In order to maintain a low structural depth, the fan can be a radial fan and for the pump to be an immersion pump, which is inserted into a tank which is tall with respect to its structural depth.

In one embodiment of this invention, the partial area at the front is connected with the surroundings via at least one opening. The openings are arranged in the front wall of the receiver housing, wherein the fan and the liquefier are connected with the surroundings through the openings. The openings are formed by covers, or are overlapped by covers, which conduct the airflow provided to the liquefier and the fan in different directions by guide elements. With this arrangement the air guidance of the outer circuit is connected with the surroundings only via the front side of the housing. Thus the recirculation cooling system can also be installed in a space-saving manner directly at the side of adjoining housings or the like.
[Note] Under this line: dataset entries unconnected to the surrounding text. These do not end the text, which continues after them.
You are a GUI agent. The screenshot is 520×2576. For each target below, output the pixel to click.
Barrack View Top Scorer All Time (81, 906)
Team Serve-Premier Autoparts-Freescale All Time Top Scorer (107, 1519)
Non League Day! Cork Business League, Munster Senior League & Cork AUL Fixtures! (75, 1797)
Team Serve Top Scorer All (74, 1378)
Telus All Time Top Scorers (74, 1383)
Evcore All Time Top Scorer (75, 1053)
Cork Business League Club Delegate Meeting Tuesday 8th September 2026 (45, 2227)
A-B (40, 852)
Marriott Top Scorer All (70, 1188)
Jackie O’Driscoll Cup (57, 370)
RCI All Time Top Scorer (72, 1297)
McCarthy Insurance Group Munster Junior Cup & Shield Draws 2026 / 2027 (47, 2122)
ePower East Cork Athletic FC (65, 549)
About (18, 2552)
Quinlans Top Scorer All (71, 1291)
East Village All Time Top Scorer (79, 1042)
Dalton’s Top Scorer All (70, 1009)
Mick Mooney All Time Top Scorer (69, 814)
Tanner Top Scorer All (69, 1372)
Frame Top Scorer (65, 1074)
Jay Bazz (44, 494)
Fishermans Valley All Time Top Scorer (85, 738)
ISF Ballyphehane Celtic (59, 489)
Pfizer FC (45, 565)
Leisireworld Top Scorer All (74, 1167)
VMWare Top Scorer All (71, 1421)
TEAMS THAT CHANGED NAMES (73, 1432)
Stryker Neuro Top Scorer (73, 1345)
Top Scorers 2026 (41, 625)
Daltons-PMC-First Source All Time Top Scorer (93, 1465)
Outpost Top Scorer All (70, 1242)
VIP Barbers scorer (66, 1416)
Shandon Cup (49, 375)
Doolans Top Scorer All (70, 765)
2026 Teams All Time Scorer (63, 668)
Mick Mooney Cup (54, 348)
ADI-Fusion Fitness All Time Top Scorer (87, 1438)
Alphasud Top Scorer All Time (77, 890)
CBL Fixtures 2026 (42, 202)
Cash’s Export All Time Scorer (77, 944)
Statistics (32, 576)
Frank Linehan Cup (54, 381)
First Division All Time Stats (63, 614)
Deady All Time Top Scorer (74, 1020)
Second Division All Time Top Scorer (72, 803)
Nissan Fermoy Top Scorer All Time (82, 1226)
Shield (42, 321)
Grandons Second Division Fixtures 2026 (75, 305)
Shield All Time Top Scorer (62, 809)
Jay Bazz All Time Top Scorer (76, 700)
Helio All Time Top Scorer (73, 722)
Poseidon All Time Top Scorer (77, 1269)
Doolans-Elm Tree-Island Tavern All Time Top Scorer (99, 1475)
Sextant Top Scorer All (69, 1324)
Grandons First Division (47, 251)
In order to maintain a low structural depth, the fan can be a radial fan and the pump can be an immersion pump, which is inserted into a tank which is tall with respect to its structural depth.

In a further embodiment of this invention, the compressor of the refrigeration circuit is arranged in a receiving area which bridges the two partial spaces and is accessible via the front of the receiving housing. If service is required, the compressor is accessible via the front of the device.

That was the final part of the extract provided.